(b. ca. 1386, Firenze, d. 1466, Firenze)

Equestrian Statue of Gattamelata

Bronze, 340 x 390 cm (without base)
Piazza del Santo, Padua

Donatello's other important Paduan commission besides the High Altar in the Basilica, of a very different kind, was the creation of a bronze equestrian monument (1447–53) to Erasmo da Narni (1370–1443), known as Gattamelata, a deceased captain-general of the Venetian army. This is the earliest surviving equestrian statue from the Renaissance. It was a revival of an ancient Roman type known at the time principally from the Marcus Aurelius in Rome.
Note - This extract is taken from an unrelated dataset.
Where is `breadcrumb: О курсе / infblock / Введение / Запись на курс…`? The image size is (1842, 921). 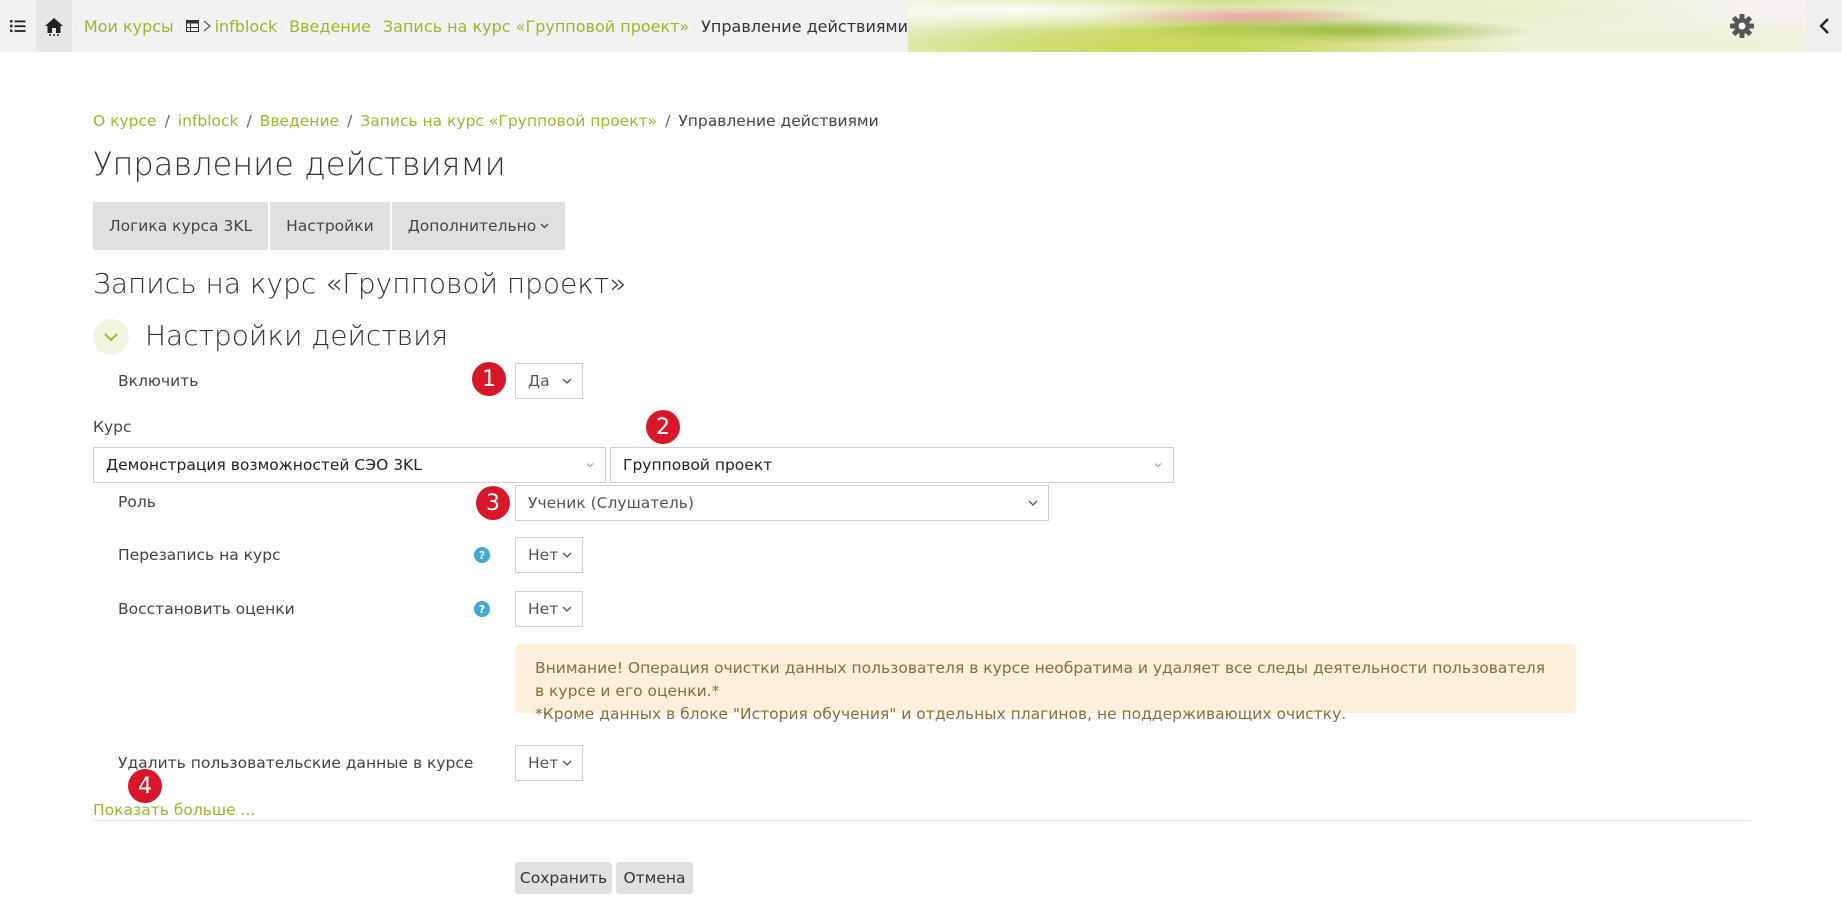
breadcrumb: О курсе / infblock / Введение / Запись на курс… is located at coordinates (486, 121).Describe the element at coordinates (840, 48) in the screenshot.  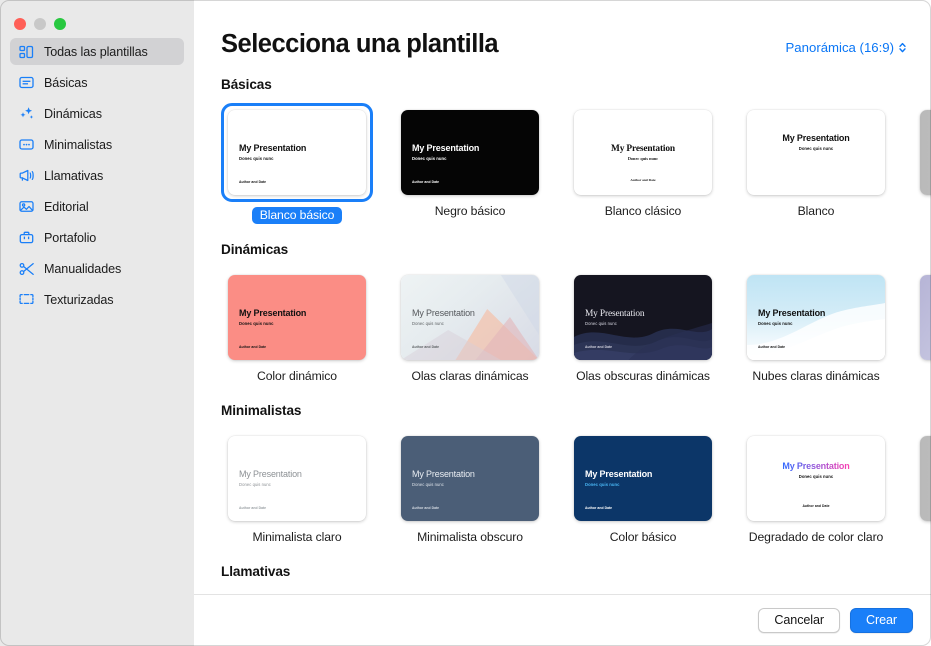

To support the great weight of the thickly cast bodies of horse and rider on only four legs was a great technical achievement: Donatello would have liked to have had one forehoof raised free, as in his ancient prototype (as well as in the Horses on San Marco, Venice, which were much nearer to Padua), but he did not dare. Instead he fell back on the device of propping it up by a cannon ball conveniently lying on the field of battle. The General is brilliantly portrayed and idealized as a heroic man of action, using a close-cropped Roman hairstyle and the Classical type of light war-horse. Details on his armour also recall antiquity, though the long broadsword and cannon ball reflect contemporary warfare. This was an image that inspired Verrocchio, challenged Leonardo da Vinci and, ultimately, in the work of Giambologna 150 years later, spread to all the great squares of Europe, as a symbol appropriate for monarchs.